Whether Shab-e-Barat is or isn’t a done thing in Arabia is immaterial to me. For as far back as my memory would travel I have known about this auspicious night observed all over in my own country. On this night people pray, some times through the night, visit the graves of their departed family members and serve sweets to the friends and relatives. It is said that on this auspicious night God listens to you and grants your wishes of both material and spiritual desires. Usually special prayers are held in the mosques and milads are held in mosques and houses.

In my village on this night this year I was sitting in my open veranda listening to the waaz or religious sermons by the maulanas from various mosques. Sometimes the words came to me loud and clear, some times they became muffled because of the distance. Most of what was said is what we usually hear in any religious congregation. They speak about this life being inconsequential, the need to prepare yourself for the life here after, the harsh punishments that would be meted out to you for the sins you have committed for not being a performing Muslim in this world. They also talk about the beheshth or the heaven of which there are various kinds, the ultimate in terms of luxury there, the abundance of food and drinks, the things that you have always wished you had but could never have. They speak about salat, zakqat, hajj and roja as the compulsory deeds for every Muslim. And in each of these they add their own little spice. This improvisation depends on the kind of audience they are invited to address. They try and bring the sermons to as close a proximity to comprehension by common people as possible. Therefore, a lot of anecdotes are added copiously to make their lectures captivating.

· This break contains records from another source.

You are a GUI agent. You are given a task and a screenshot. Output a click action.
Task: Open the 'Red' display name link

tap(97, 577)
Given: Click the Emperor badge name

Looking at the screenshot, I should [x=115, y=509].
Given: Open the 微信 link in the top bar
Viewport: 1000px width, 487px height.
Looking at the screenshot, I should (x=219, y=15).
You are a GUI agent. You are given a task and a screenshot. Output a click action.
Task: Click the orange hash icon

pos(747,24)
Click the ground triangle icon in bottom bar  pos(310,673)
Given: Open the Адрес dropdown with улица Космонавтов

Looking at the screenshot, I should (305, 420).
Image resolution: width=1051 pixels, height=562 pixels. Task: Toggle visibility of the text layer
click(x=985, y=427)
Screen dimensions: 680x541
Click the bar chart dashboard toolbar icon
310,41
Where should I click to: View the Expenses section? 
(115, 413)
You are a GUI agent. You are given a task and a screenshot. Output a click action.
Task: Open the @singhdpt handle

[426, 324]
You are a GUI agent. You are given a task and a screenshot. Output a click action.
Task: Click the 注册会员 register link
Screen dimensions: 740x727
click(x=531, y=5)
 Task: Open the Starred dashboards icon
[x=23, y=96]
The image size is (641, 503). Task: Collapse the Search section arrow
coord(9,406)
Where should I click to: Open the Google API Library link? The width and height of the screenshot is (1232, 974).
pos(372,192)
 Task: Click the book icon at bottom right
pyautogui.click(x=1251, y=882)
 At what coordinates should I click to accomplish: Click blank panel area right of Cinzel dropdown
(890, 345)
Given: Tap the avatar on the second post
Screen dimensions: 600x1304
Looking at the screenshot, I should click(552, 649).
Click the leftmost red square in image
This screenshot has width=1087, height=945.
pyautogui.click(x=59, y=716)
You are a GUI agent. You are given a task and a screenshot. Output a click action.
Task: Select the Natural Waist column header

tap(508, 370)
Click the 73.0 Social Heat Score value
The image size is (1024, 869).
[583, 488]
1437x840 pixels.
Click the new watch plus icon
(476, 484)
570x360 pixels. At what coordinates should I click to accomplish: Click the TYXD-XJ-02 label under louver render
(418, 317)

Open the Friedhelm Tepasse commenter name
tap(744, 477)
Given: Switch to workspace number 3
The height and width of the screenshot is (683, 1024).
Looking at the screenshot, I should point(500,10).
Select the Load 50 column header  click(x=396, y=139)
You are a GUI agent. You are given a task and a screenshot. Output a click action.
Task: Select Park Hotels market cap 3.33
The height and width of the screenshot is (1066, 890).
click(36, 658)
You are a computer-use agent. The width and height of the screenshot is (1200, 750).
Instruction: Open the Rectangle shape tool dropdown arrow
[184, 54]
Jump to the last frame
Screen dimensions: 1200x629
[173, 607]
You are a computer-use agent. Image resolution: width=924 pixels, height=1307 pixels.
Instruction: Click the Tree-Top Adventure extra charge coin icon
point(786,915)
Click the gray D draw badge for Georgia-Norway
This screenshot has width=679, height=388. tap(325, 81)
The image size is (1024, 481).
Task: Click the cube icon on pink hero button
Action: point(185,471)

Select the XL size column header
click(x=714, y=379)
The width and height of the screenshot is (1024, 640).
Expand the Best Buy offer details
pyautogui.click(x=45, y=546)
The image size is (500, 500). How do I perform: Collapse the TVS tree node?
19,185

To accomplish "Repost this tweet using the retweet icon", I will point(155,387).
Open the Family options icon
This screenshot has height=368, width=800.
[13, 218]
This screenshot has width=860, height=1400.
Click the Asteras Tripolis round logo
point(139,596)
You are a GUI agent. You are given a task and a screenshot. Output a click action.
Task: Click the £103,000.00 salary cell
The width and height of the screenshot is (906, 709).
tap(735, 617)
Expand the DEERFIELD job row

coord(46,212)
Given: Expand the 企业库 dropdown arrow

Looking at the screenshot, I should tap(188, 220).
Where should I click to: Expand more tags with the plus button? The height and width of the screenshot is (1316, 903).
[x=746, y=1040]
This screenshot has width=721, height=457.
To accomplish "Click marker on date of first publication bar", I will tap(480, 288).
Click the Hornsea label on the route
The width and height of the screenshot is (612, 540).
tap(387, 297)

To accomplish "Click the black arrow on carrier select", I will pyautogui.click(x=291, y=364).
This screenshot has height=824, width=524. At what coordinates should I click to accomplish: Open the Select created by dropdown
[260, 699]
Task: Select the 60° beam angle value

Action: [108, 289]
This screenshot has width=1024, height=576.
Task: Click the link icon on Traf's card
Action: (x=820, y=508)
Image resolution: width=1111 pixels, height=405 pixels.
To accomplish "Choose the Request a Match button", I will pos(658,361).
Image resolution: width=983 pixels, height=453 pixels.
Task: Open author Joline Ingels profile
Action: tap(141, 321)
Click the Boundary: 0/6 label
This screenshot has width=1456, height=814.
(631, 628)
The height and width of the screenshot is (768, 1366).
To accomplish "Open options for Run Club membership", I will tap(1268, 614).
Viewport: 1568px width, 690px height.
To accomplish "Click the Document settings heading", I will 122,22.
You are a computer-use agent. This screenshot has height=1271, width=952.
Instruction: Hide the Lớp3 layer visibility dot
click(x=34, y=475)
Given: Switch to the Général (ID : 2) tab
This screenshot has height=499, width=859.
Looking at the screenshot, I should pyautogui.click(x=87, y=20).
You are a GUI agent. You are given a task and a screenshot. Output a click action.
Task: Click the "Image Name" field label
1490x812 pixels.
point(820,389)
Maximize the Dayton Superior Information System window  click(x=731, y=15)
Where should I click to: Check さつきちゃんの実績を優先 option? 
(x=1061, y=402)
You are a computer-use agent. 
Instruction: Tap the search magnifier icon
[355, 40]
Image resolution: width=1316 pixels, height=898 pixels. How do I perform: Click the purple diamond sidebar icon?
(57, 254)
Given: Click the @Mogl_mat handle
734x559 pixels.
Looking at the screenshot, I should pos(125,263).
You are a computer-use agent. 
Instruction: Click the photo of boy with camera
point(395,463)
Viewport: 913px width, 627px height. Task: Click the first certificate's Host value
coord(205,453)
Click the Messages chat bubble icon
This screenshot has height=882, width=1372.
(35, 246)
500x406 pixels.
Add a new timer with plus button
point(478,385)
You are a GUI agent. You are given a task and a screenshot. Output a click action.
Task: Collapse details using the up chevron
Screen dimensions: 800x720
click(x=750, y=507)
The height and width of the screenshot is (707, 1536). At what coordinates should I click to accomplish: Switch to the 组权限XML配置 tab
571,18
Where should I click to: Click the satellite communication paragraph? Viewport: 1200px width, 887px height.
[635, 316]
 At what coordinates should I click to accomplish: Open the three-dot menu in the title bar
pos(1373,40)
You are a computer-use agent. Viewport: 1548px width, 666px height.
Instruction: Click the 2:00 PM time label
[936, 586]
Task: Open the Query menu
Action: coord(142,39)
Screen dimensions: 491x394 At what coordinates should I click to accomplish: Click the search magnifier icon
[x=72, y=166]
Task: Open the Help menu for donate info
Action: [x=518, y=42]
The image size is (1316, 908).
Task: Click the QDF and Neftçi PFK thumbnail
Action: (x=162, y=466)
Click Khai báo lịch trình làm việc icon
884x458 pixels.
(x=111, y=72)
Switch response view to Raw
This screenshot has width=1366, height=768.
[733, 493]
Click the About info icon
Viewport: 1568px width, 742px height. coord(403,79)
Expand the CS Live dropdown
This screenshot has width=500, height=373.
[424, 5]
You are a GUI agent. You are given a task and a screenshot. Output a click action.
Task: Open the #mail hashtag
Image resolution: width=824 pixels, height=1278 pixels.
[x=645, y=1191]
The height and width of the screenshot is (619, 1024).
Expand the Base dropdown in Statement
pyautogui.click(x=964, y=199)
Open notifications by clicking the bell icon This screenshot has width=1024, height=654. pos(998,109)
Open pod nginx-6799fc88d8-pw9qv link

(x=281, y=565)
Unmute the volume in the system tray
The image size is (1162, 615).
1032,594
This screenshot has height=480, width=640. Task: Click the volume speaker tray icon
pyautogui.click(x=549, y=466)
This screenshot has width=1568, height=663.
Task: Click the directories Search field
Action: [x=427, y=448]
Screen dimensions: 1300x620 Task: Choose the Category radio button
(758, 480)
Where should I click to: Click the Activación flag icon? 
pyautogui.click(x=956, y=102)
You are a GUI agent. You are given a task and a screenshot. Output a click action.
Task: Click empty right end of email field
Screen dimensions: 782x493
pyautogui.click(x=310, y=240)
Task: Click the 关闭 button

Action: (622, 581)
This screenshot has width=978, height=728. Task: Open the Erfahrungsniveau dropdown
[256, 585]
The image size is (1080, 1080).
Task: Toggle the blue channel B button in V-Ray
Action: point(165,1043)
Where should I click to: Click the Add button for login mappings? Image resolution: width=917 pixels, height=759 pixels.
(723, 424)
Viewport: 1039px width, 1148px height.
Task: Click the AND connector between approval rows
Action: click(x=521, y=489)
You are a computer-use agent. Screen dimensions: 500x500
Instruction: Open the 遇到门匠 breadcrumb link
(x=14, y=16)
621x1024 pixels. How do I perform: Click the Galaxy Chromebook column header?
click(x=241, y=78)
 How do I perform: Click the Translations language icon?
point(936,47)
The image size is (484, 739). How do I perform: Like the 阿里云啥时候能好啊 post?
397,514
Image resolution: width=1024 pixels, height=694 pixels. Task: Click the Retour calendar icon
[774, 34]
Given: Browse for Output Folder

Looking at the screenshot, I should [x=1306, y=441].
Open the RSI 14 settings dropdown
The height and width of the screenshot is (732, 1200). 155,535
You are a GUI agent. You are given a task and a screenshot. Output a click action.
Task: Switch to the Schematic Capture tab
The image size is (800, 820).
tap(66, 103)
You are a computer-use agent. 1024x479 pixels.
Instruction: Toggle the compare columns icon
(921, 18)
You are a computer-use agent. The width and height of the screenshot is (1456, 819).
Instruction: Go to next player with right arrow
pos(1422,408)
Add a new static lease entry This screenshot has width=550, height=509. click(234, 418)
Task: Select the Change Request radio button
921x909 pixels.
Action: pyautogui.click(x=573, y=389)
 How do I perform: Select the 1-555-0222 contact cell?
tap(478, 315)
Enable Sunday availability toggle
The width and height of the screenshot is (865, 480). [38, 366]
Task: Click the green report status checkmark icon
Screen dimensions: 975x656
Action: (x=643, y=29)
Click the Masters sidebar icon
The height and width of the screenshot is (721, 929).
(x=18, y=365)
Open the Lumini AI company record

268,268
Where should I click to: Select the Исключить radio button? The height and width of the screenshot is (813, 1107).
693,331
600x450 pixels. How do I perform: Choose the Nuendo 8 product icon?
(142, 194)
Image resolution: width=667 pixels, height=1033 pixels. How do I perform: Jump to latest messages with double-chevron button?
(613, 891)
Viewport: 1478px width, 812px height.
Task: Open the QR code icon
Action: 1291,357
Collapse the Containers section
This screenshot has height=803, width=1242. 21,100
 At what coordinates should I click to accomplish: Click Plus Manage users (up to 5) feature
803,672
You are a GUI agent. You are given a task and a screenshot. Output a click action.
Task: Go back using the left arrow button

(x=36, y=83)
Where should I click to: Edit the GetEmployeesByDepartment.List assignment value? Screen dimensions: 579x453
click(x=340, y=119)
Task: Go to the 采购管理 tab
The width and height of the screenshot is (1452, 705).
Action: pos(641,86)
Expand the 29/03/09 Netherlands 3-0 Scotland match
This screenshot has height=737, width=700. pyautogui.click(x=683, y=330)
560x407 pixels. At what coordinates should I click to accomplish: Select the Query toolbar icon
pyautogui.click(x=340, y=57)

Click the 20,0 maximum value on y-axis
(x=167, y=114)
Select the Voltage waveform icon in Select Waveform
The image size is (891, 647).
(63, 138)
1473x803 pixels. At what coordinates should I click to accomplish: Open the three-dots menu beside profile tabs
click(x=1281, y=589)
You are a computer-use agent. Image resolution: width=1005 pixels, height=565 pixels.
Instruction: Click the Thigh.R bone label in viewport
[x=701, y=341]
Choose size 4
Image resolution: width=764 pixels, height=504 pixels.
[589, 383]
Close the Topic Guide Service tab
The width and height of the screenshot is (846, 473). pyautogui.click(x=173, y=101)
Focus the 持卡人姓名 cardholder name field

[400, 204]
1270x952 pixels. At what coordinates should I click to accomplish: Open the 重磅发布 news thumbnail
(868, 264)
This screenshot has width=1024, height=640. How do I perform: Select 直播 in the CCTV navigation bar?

So, I was listening to these sermons coming from various directions, thanks to the invention of the loudspeaker. All of a sudden it dawned on me that I have always been hearing the same sermons from the same group of people for years on end. I thought the poor and simple people of our country have not become lesser Muslims lately. Nor have their faith in Allah receded a wee bit over the period of time. What they are intrigued about and what they would long to get from these religious leaders is a sense of direction in these days of increasing restlessness fraught with danger. Our people, and I am not including the urbanite and well-off “us” in this, know very well or at least are in a position to guess who are behind the misdemeanour that have made our society unliveable.

Every society has a set of rules, values and ideals. We have grown up with these values. These were told to us by our parents, they by their parents, and so on. These, in some cases, have been watered down to conform to the demand of time. Our religious beliefs and these values have never been at conflict with each other. In fact, our religion has contributed to these ideals phenomenally and has made these obligatory for us as believers. These are as simple and mundane as, not telling lies, not stealing, not intimidating with others’ societal rights, not usurping others’ properties, not taking recourse to corruption, not hurting people’s sentiment, etc. I distinctly remember my mother telling us that “breaking some one’s heart is tantamount to destroying a mosque”.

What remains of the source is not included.